Notre chroniqueur présente un Top 5 de plaisanteries qui ont mal tourné… et mérité le congédiement de leurs auteurs. Avant qu’un tribunal ne s’en mêle...

Me Sébastien Parent est doctorant en droit du travail et libertés publiques
Me Sébastien Parent est doctorant en droit du travail et libertés publiques
Dans quelques jours débutera le mois d’avril, et qui dit 1er avril, dit aussi le fameux Poisson d’avril. Comme on le sait, celui-ci consiste à prononcer cette expression lorsque la personne visée par notre attrape a mordu à l’hameçon.

Puisque le milieu de travail est aussi un milieu de vie, il semble inévitable que les salariés s’adonnent eux aussi à se jouer des tours, surtout en ce jour de fête, si tant est qu’elle en soit une. Pour l’occasion, je vous présente un « Top 5 » de mauvaises blagues, plaisanteries ou canulars qui ont mal tourné au travail.

5e position : Cacher des insectes dans le bureau d’une collègue

Un chef moniteur dans un camp de jour participe à un coup orchestré contre une collègue, dans le but de venger un de leurs compagnons qu’elle avait atteint avec un fusil à eau. Le plan était simple : envahir son bureau pour le mettre à l’envers et coller ses effets personnels dans les tiroirs et au mur, dont des sous-vêtements et un maillot de bain, avec au choix : du ruban adhésif ou de la colle chaude. La touche finale consistait à déposer des insectes morts dans la petite caisse.

Les concierges mettront une heure trente à nettoyer les dégâts. Aucun dommage matériel n’est cependant causé au mobilier. Estimant que le congédiement est une sanction trop sévère, l’arbitre de grief conclut qu’une suspension de huit semaines est suffisante.

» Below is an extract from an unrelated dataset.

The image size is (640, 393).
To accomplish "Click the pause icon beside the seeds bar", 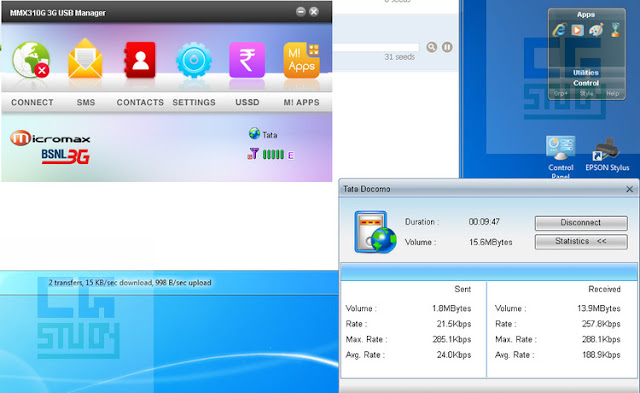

Syndicat des travailleuses et travailleurs en loisirs de Ville de Laval (CSN) et Laval (Ville de), D.T.E. 2012T-792

4e position : Montrer ses parties génitales pendant une formation

Lors d’une séance de formation d’un groupe de pompiers se déroulant dans une usine de filtration d’eau, l’un d’eux en a profité pour laisser ses parties intimes à la vue de tous durant une trentaine de secondes, après qu’un comparse lui ait baissé son pantalon de jogging pour rigoler. Comble de la maturité, il semblerait aussi que d’autres pompiers aient imité le sexe masculin en sortant leurs doigts de leur pantalon.

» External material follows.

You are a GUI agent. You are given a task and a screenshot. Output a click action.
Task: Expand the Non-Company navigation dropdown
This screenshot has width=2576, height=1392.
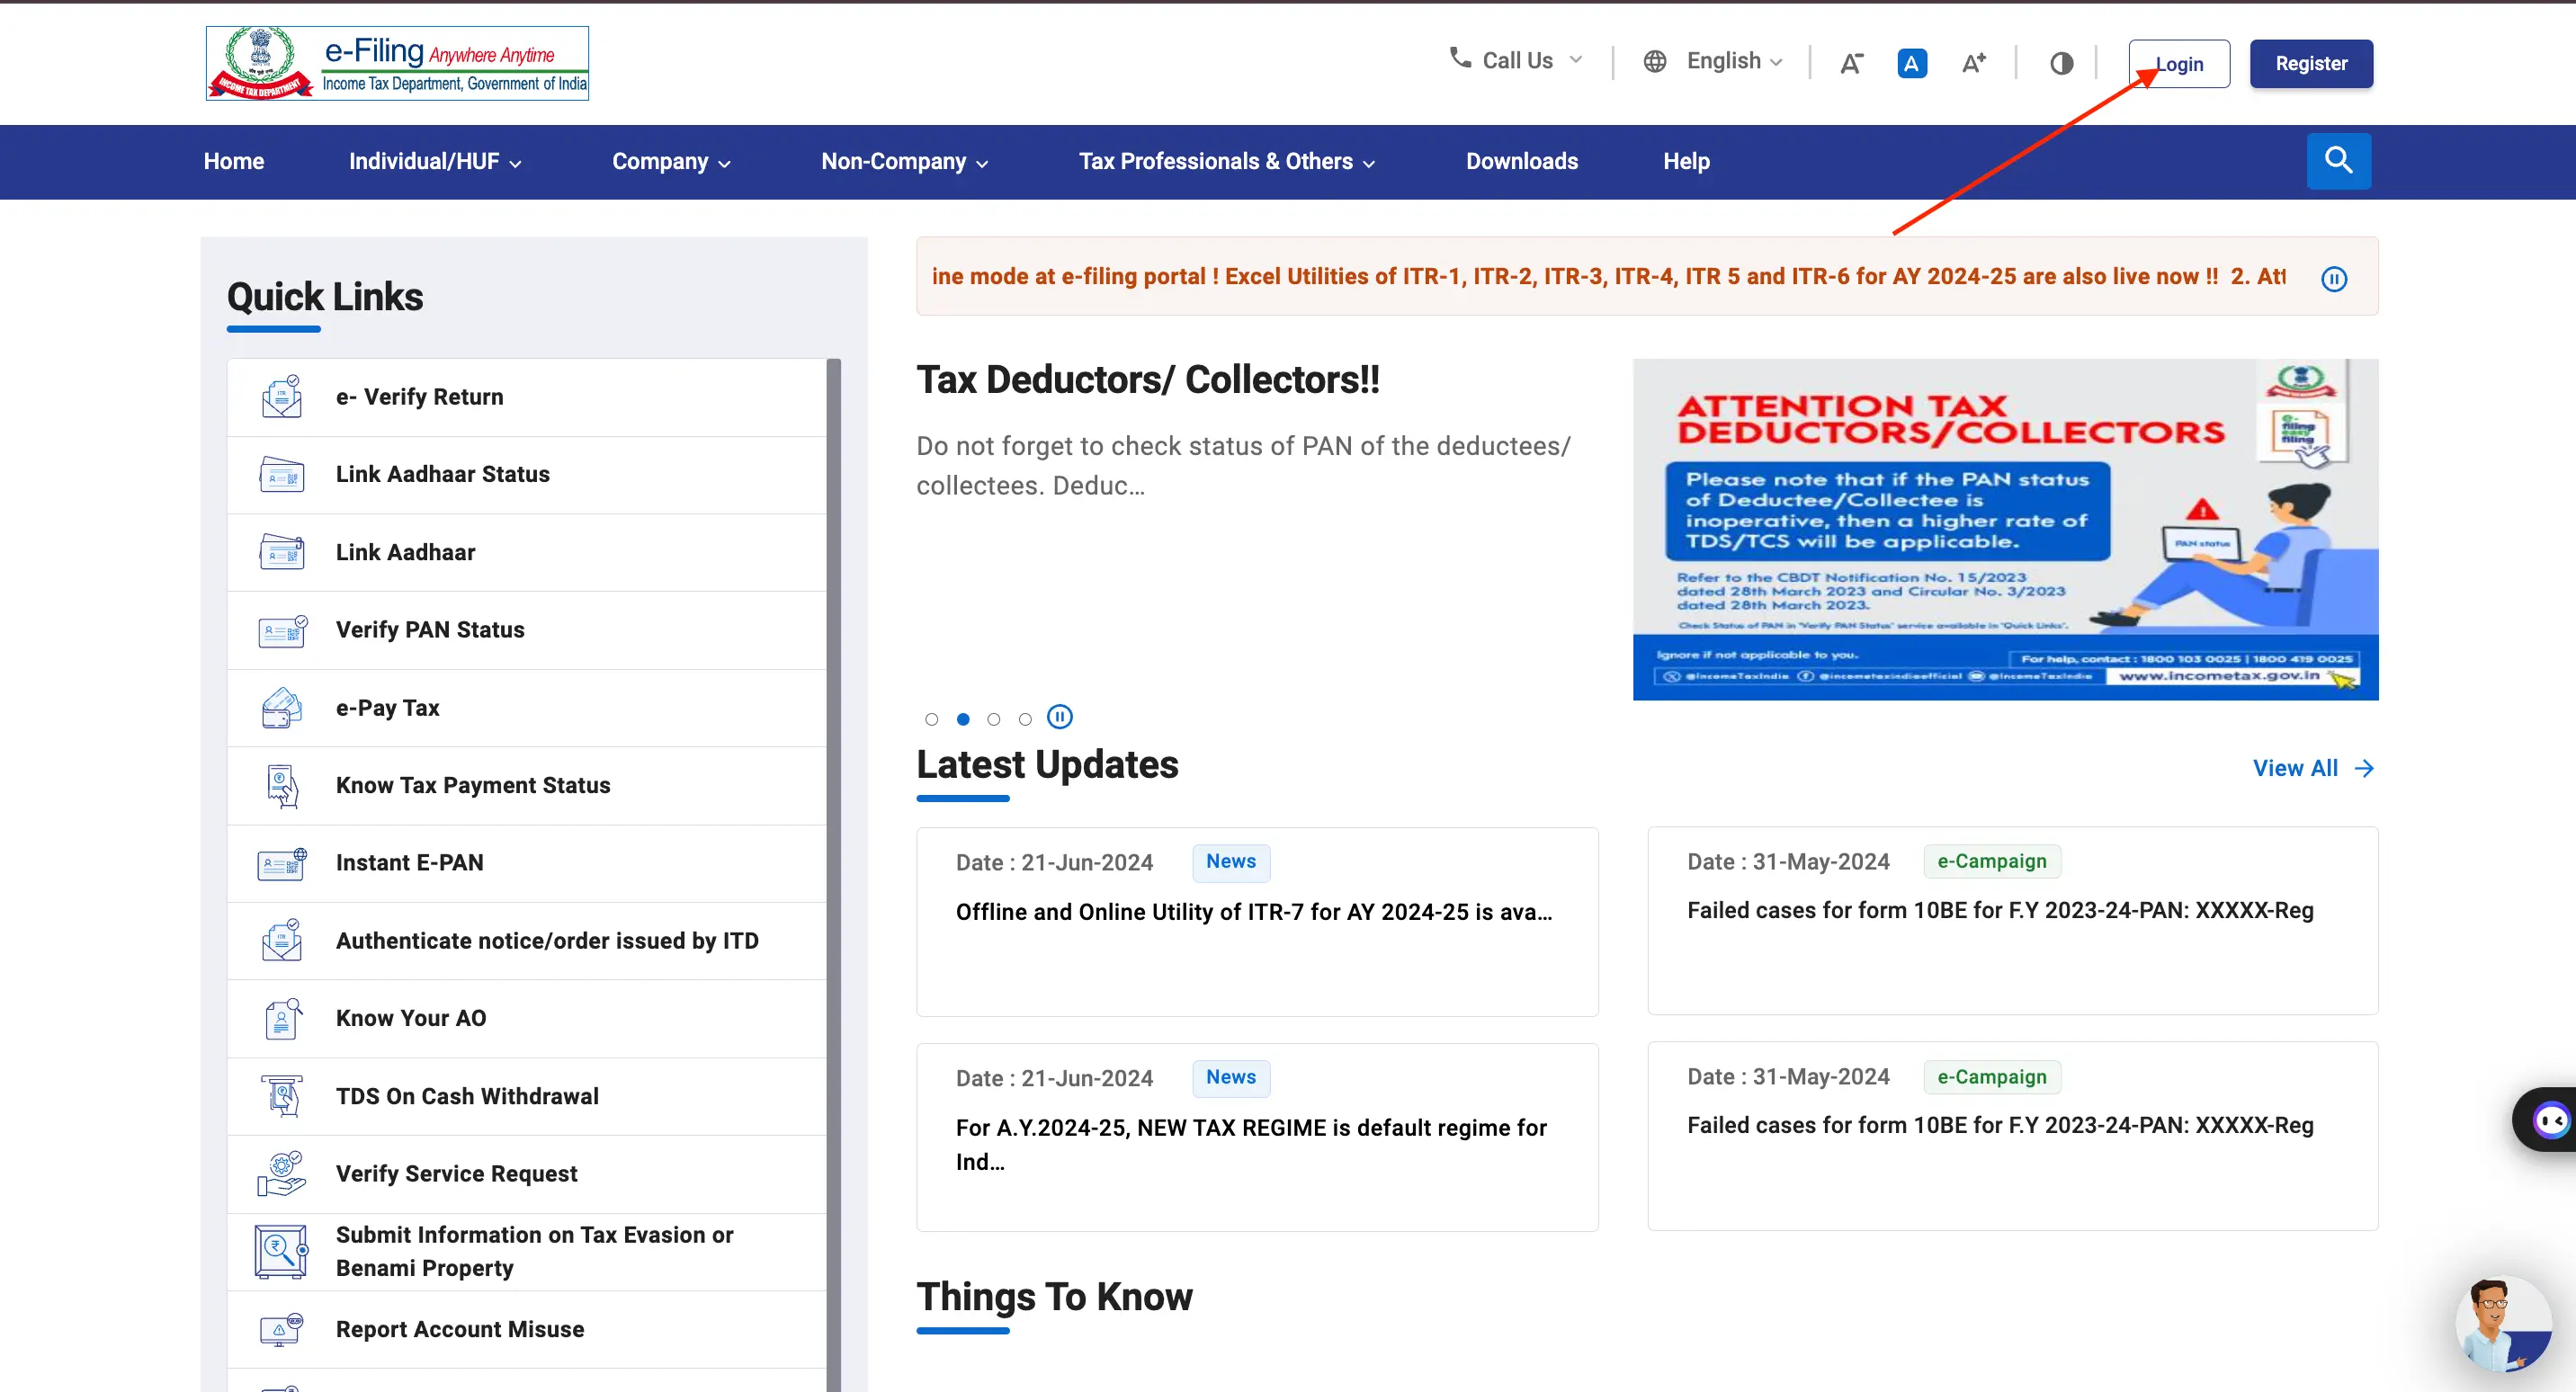(x=905, y=161)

Arguant que le plaignant n’avait pas montré son pénis, mais seulement ses testicules, le syndicat a plaidé en vain qu’à une certaine époque, le plaignant aurait été pendu pour ce geste, tandis que de nos jours, un tel geste est normal.

Pour le tribunal d’arbitrage, le contexte de plaisanterie qui régnait lors de la formation et le fait qu’un camarade soit à l’origine du geste posé par le plaignant justifient d’annuler le congédiement et d’y substituer une longue suspension de six mois. En terminant pour celle-là, je ne prends pas de chance, je précise que même en dehors d’un contexte de formation, exhiber ses parties génitales à ses collègues n’est pas plus autorisé au travail.

Syndicat des pompières et pompiers du Québec, section locale Salaberry-de-Valleyfield et Salaberry-de-Valleyfield (Ville de), D.T.E. 2011T-377

3e position : Sauter de son camion et courir pour le rattraper

Pour faire rire ses compagnons de travail, un chauffeur de camion-remorque a décidé de sauter de la cabine de son tracteur, pendant qu’il était en marche, pour courir à côté de son engin. Précisons qu’une remorque chargée, d’une longueur de 48 pieds, y était accrochée.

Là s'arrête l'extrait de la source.